Krasnikov Tubes! Who doesn't love a science fiction story featuring Krasnivok Tubes, eh? Oh well, perhaps it's just me. Anyway, "The Muses of Shuyedan-18" by Indrapramit Das is a nicely  inventive piece about some human explorers studying an exceeding weird alien ecosystem on a distant planet accessed by aforesaid Tubes. Tani and Mi are two female members of this expeditionary team, sent out from their "exoprot" base into the field to conduct observations of the reproductive cycle of a vast and strange alien organism loosely translated as a "lifecastle". Against the norms of their exoprot culture, illicit lovers Tani and Mi rashly decide to have sex in their transparent camp-tent and are witnessed by the alien, which then commemorates the act by shaping humanoid sculptures or "mindcarvings" into its own flesh. The problem for Tani and Mi is that their act is now enshrined on the side of the alien, there to be discovered by another surveyor from their colony. The story plays out from this incident, with flashbacks to the early days of Tani and Mi's relationship. There's nothing terribly groundbreaking in the voice or narrative choices here, but the story's salted with many nicely evocative details, and manages to feel about as up-to-date as any first contact piece you're likely to encounter, proof if any were needed that there are always new stories to be told.

I struggled slightly with "Ghosts of the Savannah" by M. Bennardo. There's nothing clumsy or incoherent about the story, but throughout it I had the nagging sense that I was missing something obvious, and perhaps I was. On the face of it, it's a piece of fiction set in prehistoric times, involving a hunter-gatherer culture, and centering on two sisters - Sedu and the (I think) unnamed narrator - who are much better at running and hunting than the males of their village, and not terribly keen on the idea of settling down to a life of childbearing. When Sedu runs into trouble after sustaining an accident, the narrator has to lie to her village to protect her sister.  It could just be a straight evocation of ancient human times - the setting is clearly Africa, since there are gazelles, ibis and so on - but there are odd details which confound that simple picture. The girls are orphans, and we don't learn too much about their origins. They're afflicted, if that's the word, with Secret Voices and Secret Senses - but then so (it seems) are all the other members of the village. When Sedu breaks a bone in her leg, we're led to believe that she could be up and walking again in mere days. What are we to make of that? It's not just Sedu who has that seemingly magical capacity for rapid healing, but all the others. Is it just because they're tough, or is something else going on? Are they time travellers, who've forgotten their origin? Aliens? Is it the future, and their bodies are stuffed with self-repairing nanotech? I couldn't work it out, and when the narrator drops this seemingly out-of-place observation into the text:

Can the sharpest-eyed hunters see the tiny pinprick of our fire glimmering in the dark? Do they know what it means? Or is it just another distant mystery, another alien enigma in the night? A new phenomenon with no cause or effect, to be catalogued and named and avoided by every sensible human?

Written exercise:
In the review, what term is the vast alien organism in "The Muses of Shuyedan-18" loosely translated as? Please answer in a few words. The records after this review are separate material and don't relate to it.

Given entries:
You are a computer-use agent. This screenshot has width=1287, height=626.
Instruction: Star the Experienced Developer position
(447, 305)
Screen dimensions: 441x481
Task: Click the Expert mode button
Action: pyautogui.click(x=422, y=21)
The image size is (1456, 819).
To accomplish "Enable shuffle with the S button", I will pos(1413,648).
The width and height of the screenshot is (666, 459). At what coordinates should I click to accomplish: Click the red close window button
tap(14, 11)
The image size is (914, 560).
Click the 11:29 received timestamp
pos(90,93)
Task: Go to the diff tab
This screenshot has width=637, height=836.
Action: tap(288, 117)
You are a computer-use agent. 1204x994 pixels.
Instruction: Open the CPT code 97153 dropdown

Exercise solution:
A "lifecastle".